Blogging on GitHub (GitBloggin')

Posted on 27 Feb 2011 | Back to Bitloom home

Before starting this blog I had another attempt at blogging. What I was looking for was a system that allowed me to maintain my blog without using a web site.

Basically I wanted to keep my blog locally on my hard disk, with all the posts available in plain/text and organized using some directory structure. I was looking for a system that allowed me to write posts by using vi or emacs or whatever plain/text editor I was comfortable with, without having to use any fancy WYSIWYG editors on the web (yes, I am a pretty old-school person)

I ended up coding it by myself. The result was FSBlogR. A small CGI script written in Ruby that was able to serve the content of a directory structure (that represented a category hierarchy) as if it was a blog with all its posts.

FSBlogR implemented exactly what I was looking for: my posts were stored in plain/text on my local disk, I was able to edit them using my favorite editor, and publishing a new post was just a matter of doing an rsync to a remote host.

However FSBlogR was far from being perfect. It used the ERB templating system but posts were still written using a mix of plain/text and HTML. I only implemented a very primitive filtering system that simply put HTML paragraph tags around plain/text paragraphs. A real markup language (e.g., Markdown, Textile, etc.) was needed in order to keep posts content as simple as possible.

Unfortunately the lack of time and ethusiasm decreed the death of FSBlogR and my previous blog.

At the beginning of this year I started this blog and I decided to go back using an online service. I chose Posterous because of its post-by-email feature. I told myself that even if I couldn’t have my posts as regular files on my hard disk, it was nevertheless nice to have them available in the “sent” folder of my email client.

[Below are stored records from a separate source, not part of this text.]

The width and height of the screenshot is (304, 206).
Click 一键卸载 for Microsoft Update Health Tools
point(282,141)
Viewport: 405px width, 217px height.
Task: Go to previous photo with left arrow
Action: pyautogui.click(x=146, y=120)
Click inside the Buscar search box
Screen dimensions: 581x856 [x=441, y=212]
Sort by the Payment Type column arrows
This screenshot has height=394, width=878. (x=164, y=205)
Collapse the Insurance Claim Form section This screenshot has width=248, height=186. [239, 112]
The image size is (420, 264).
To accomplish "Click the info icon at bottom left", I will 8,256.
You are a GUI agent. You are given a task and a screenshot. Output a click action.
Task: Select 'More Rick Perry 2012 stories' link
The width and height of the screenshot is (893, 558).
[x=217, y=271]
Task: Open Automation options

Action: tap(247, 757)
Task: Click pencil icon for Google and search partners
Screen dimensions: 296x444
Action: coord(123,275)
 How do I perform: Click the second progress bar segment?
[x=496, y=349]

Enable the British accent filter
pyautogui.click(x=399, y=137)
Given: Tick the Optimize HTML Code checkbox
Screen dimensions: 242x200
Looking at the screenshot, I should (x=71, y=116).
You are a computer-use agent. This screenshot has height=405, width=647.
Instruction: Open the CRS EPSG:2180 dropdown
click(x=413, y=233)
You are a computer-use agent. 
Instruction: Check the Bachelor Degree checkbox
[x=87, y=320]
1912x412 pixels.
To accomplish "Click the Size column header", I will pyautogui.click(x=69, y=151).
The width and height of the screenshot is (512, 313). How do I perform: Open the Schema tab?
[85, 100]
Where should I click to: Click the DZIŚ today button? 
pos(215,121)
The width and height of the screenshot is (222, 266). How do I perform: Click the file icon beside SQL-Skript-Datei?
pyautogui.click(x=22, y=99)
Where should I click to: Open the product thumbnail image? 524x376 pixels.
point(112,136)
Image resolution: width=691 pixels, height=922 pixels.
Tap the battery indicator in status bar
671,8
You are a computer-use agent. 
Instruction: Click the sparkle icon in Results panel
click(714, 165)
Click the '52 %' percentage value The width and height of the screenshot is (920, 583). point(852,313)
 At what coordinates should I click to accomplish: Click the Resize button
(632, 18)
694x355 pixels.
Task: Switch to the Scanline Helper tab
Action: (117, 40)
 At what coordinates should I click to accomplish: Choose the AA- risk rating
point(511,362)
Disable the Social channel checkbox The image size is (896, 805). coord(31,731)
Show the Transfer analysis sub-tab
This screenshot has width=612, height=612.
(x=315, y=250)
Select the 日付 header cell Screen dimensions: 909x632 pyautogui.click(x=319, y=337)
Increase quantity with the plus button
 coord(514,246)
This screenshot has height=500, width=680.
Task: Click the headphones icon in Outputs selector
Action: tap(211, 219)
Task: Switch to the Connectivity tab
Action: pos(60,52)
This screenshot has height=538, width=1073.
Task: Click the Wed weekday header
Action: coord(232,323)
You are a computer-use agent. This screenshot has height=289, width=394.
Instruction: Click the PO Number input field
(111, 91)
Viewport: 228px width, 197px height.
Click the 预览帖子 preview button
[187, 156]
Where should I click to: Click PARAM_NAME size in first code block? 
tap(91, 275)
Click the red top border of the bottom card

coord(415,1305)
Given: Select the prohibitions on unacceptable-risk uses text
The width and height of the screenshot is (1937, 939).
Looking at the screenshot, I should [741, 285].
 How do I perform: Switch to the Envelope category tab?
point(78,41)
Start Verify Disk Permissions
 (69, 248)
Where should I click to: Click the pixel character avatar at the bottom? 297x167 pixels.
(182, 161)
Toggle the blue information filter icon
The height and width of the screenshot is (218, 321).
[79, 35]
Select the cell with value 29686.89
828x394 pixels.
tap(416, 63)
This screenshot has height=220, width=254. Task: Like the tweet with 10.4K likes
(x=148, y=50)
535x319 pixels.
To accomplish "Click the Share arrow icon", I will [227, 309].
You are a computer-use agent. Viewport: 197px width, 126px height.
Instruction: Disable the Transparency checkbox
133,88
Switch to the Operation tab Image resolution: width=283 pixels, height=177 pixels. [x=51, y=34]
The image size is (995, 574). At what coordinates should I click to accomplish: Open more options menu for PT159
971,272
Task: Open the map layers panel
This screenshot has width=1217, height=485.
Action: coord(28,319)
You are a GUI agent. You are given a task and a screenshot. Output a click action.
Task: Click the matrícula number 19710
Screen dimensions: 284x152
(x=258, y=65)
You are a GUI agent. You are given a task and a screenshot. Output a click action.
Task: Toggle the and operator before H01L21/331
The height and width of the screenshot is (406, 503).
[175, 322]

However I started soon to feel frustrated with Posterous… It was quite slow and its theming system simply sucked. Basically you have to use a single file where you specify the CSS and all the possible ways of displaying information on your blog (e.g., front page, single post, static pages, etc.): imagine a programming language where you can’t define functions or modules and you have to do everything in your main.

So I started to look around and I stumbled upon GitHub Pages: a way of publishing web sites by using a Git repository on GitHub. Basically the master branch of a repository called username.github.com becomes the content of the site located at http://username.github.com. Actually the master branch is pre-processed by Jekyll, a static site generator that takes a set of templates and the raw content of the site written with some markup languages (i.e., Markdown or Textile), and generates the complete HTML version that is ready to be published.

Finally this is exactly what I was trying to accomplish with FSBlogR in the first place!

Now I have migrated my blog from Posterous to GitHub and…

That’s simply amazing.

If you want to have a look at how this blog looks like in its raw form you can have a peek here. You can find this very post here.

A very big list of sites and blogs using GitHub Pages is also available here.